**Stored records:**

☆ ☆ ☆ ☆ ☆

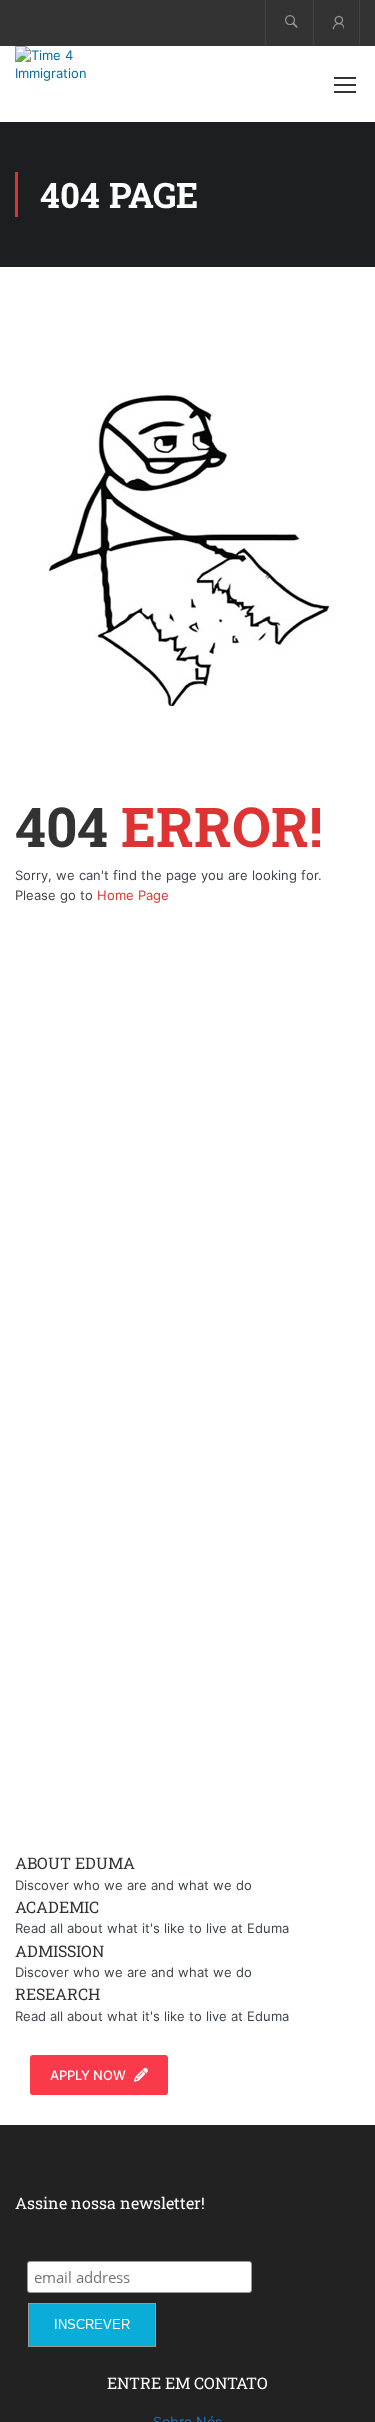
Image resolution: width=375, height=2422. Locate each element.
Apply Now (88, 2075)
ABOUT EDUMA (75, 1862)
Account (336, 22)
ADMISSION (59, 1950)
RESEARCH (57, 1993)
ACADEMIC (57, 1906)
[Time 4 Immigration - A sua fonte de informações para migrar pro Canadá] (80, 64)
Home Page (133, 895)
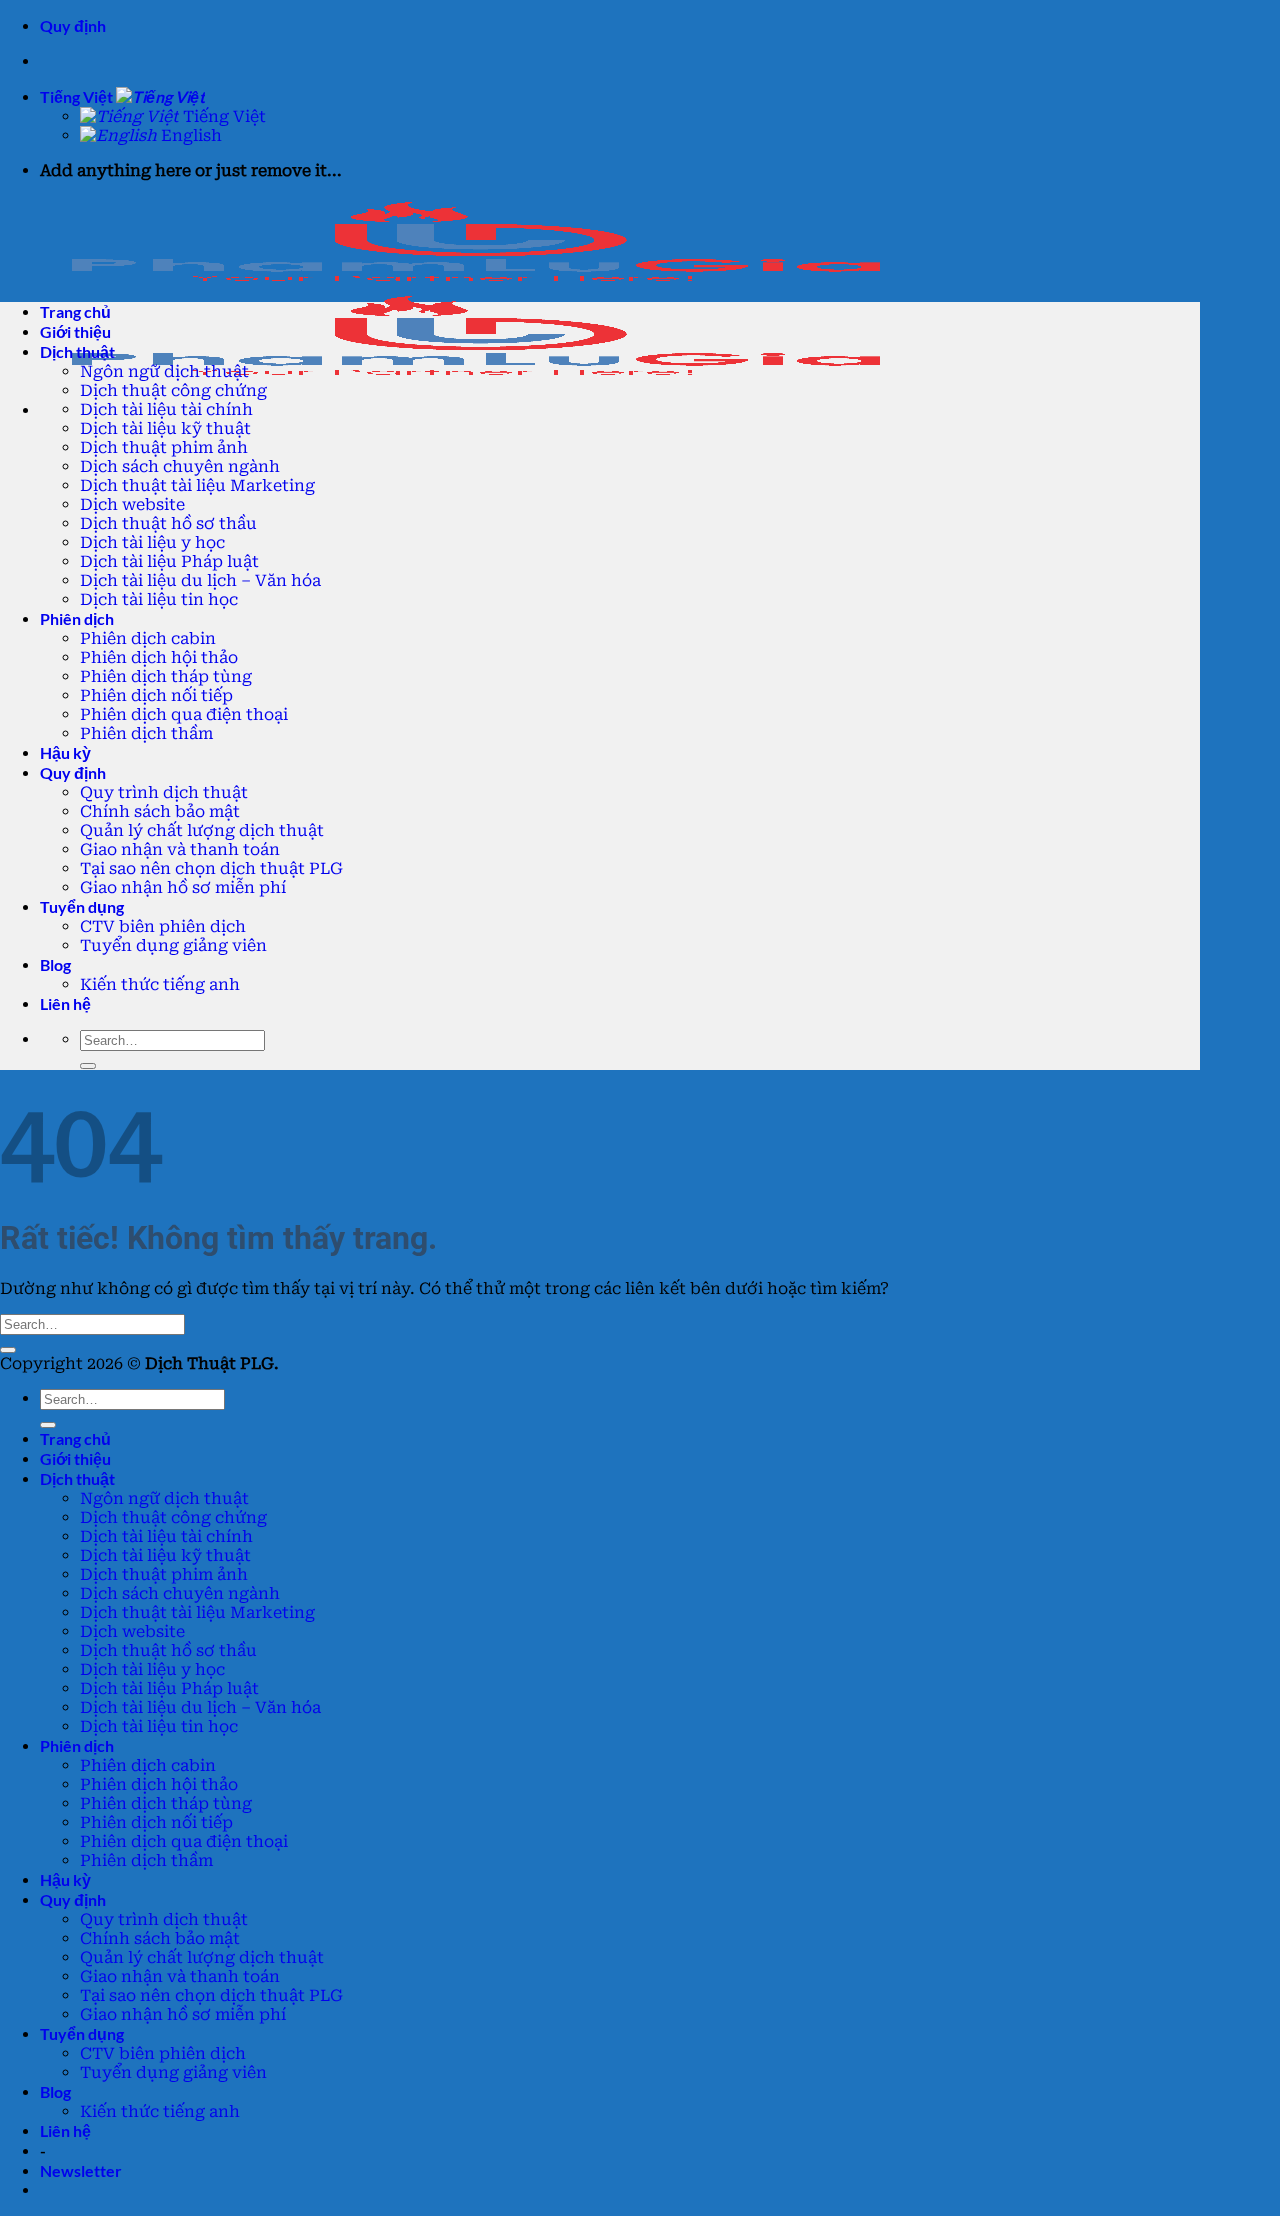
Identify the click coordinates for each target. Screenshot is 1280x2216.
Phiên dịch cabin (148, 638)
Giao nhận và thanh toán (180, 849)
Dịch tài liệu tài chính (166, 409)
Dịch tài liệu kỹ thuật (165, 428)
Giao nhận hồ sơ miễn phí (183, 887)
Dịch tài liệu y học (152, 542)
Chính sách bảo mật (160, 811)
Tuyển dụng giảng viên (173, 945)
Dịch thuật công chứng (173, 390)
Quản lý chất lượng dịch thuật (202, 830)
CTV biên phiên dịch (163, 926)
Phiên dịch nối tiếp (156, 695)
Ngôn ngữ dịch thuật (164, 371)
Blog (55, 964)
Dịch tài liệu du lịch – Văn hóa (200, 580)
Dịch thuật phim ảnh (164, 447)
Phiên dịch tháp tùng (166, 676)
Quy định (73, 25)
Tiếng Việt (78, 96)
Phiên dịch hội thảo (159, 657)
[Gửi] (88, 1066)
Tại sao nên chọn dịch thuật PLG (211, 868)
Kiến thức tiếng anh (160, 984)
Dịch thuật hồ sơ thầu (168, 523)
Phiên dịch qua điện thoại (184, 714)
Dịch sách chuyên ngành (180, 466)
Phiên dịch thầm (146, 733)
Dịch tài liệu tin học (159, 599)
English (189, 135)
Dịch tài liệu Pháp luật (169, 561)
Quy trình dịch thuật (164, 792)
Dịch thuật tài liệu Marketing (197, 485)
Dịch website (132, 504)
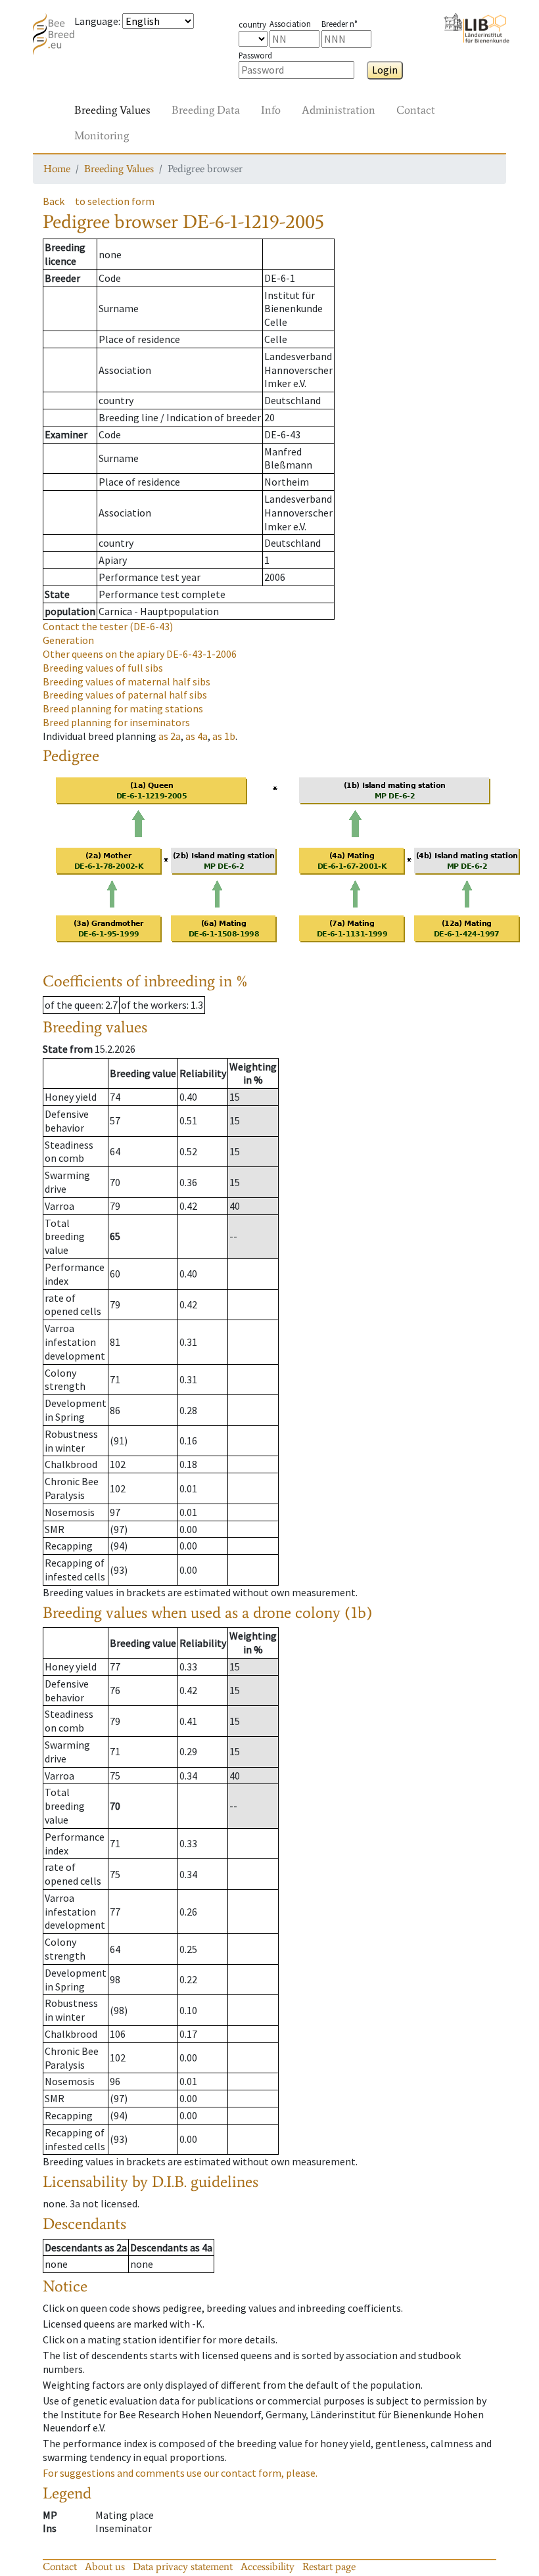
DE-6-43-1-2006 (140, 653)
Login (385, 69)
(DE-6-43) (108, 626)
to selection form (114, 201)
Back (53, 201)
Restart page (329, 2566)
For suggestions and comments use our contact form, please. (180, 2472)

☆ ☆ ☆ ☆ ☆

**PROBLEM REQUIREMENTS:** Set down word for word the lines above from the one with "Dịch tài liệu Pháp luật (169, 561)" up to and including the one with "Restart page (329, 2566)". Omit every picture.

**ANSWER TO THE PROBLEM:**
Dịch tài liệu Pháp luật (169, 561)
Quy trình dịch thuật (164, 792)
Dịch thuật tài liệu Marketing (197, 485)
Dịch website (132, 504)
DE-6-43-1-2006 (140, 653)
Login (385, 69)
(DE-6-43) (108, 626)
to selection form (114, 201)
Back (53, 201)
Restart page (329, 2566)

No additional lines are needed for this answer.